# What you should do:
Within the records below, reproduce without change the lines from the line that has "Bookshop (49, 2376)" through the line that has "Continue comprando (384, 676)", and only those.

# Record extracts:
· · · ·
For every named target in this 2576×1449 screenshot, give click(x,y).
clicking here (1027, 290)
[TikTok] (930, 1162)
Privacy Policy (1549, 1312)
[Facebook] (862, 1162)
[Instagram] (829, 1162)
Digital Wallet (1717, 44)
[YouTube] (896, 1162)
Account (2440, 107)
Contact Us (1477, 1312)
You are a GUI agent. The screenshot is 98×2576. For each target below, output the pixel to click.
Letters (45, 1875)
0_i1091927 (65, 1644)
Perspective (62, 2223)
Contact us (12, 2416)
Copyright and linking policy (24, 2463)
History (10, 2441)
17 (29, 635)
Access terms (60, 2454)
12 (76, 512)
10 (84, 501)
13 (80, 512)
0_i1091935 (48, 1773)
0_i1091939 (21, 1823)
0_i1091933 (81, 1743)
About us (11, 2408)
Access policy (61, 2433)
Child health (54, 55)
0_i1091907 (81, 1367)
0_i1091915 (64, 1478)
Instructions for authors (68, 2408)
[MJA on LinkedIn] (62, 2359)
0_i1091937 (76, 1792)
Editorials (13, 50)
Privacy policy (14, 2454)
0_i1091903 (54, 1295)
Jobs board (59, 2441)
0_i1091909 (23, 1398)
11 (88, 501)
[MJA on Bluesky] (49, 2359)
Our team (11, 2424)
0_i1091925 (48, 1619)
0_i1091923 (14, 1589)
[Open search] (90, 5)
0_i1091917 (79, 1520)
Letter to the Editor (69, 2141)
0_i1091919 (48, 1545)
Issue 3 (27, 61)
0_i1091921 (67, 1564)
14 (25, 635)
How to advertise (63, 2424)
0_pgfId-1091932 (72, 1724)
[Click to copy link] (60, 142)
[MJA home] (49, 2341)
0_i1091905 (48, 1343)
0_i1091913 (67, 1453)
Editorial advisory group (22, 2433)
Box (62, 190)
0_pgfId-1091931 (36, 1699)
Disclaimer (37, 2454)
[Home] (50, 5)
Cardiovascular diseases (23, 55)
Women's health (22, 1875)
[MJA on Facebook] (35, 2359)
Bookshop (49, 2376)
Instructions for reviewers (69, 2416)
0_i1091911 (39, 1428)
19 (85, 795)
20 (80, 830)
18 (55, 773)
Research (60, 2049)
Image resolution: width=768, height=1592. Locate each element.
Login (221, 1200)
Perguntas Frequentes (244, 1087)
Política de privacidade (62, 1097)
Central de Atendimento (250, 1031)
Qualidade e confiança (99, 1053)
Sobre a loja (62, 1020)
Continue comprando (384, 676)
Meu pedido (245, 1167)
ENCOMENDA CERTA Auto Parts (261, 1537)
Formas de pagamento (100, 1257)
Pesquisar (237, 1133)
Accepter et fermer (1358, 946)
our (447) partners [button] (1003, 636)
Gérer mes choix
· · · ·
# Exercise response:
Bookshop (49, 2376)
Instructions for reviewers (69, 2416)
0_i1091911 (39, 1428)
19 (85, 795)
20 (80, 830)
18 (55, 773)
Research (60, 2049)
Image resolution: width=768, height=1592. Locate each element.
Login (221, 1200)
Perguntas Frequentes (244, 1087)
Política de privacidade (62, 1097)
Central de Atendimento (250, 1031)
Qualidade e confiança (99, 1053)
Sobre a loja (62, 1020)
Continue comprando (384, 676)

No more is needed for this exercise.